PIERRE, S.D. — Three law officers killed last year were among the fallen members of South Dakota law enforcement honored Wednesday in a ceremony that drew officers from across the state.

A bagpipe player performed "Amazing Grace" and trumpeters sounded taps as those gathered paid tribute to the 66 officers who died in the line of duty in the state the past 125 years.

The event started at a memorial near the state Capitol that lists the names of fallen law officers. Special mention was made of a state corrections officer and two Rapid City police officers who were all killed last year.

Corrections officer Ronald "R.J." Johnson, 63, died in April 2011 at the hands of two inmates who tried unsuccessfully to escape the South Dakota State Penitentiary in Sioux Falls. Rapid City police officers James Ryan McCandless, 28, and Nick Armstrong, 27, died after being shot last August in a confrontation with a man who also died.

Gov. Dennis Daugaard, who spoke later at a Pierre church for the conclusion of the memorial event, said Americans should thank law officers who are willing to risk their lives to keep people safe. He said when he visited South Dakota troops in Afghanistan a couple of weeks ago, he had to wear a helmet and body armor everywhere he went.

"When I got back to South Dakota I was reminded how lucky I was to live in a place like South Dakota, like America, where we can go about our business safely because law enforcement is there to maintain a civilized society and keep us safe and give us freedom because of that safety," Daugaard said.

A service similar to the one in which the governor spoke was held Wednesday in Bismarck to honor the 61 North Dakota law officers who have died in the line of duty in that state's history. The North Dakota service paid tribute to Bismarck Police Sgt. Steve Kenner, who was shot last July while responding to a domestic disturbance, and Burleigh County Sheriff's Deputy Bryan Sleeper, who suffered a heart attack at the scene of an arrest last September.

The annual services in both states were held a week early because relatives and friends are going to Washington, D.C., next week for a national memorial service.

In South Dakota, more than 100 officers and others gathered on a sunny day as a wreath was placed at the memorial near the Capitol.

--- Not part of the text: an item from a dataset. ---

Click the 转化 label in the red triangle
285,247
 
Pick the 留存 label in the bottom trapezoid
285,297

An honor guard of seven officers carrying rifles then fired three rounds apiece.

Daugaard noted that last year's ceremony featured a special tribute to Johnson, the prison guard, who was killed just weeks before that ceremony. Much of the governor's speech Wednesday focused on the two Rapid City officers.

McCandless and Armstrong died of injuries after being shot while performing what authorities have described as a routine stop in Rapid City, a community on the eastern edge of the Black Hills. Officer Tim Doyle, 39, also was shot but returned to work a few weeks later.

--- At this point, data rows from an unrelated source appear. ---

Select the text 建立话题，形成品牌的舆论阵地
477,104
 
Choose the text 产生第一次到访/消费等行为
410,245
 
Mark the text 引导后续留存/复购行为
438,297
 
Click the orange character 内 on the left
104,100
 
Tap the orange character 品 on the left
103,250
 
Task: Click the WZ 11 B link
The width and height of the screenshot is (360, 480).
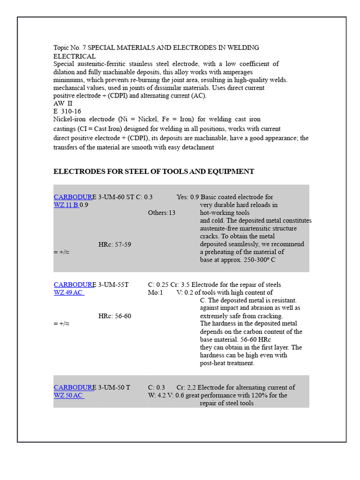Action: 66,205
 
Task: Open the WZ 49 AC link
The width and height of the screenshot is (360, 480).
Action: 68,292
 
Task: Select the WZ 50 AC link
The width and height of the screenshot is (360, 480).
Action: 68,395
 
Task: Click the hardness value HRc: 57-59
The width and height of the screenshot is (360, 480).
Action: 115,244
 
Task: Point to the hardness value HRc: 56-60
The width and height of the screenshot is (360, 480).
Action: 115,316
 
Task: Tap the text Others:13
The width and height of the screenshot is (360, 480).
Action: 162,212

According to a report, the officers stopped a group of people who appeared to be intoxicated, and Daniel Tiger pulled a gun and began shooting. Tiger was shot by the officers and died later.

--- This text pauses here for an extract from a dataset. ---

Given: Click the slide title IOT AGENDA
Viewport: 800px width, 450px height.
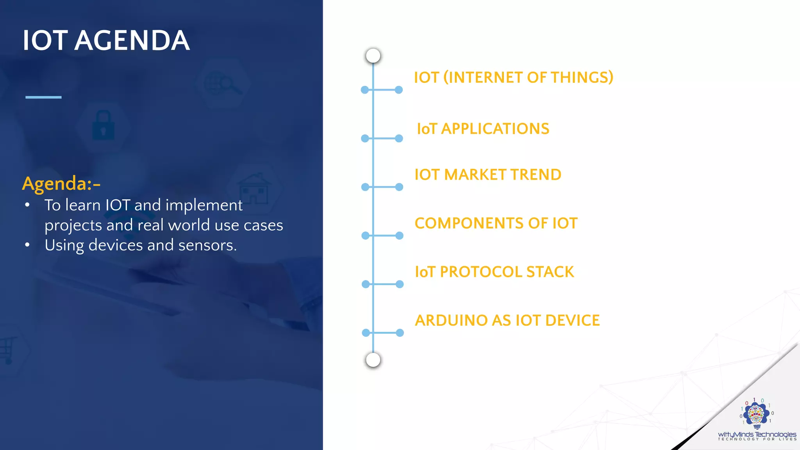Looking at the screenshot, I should [106, 41].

Daugaard said Tiger may have hurt other people if the officers had not stopped him.

"I believe other people would have been hurt or possibly may have died from bullets in that gun if the officers had not responded," he said.

Rapid City Police Chief Steve Allender said such ceremonies are difficult but help people heal.

"It's a sad time. We miss our guys every day," Allender said. "I just wonder how long it's going to linger in our hallways. I don't think all of our employees have recovered."

During the service in the church, officers and family members placed blue carnations on a table to honor the fallen officers as South Dakota Attorney General Mary Jackley read the names of all officers who have died in more than a century.

McKenzie Armstrong, a brother of Officer Nick Armstrong, said the ceremony was a reminder of the support the officers' families are receiving from people across South Dakota.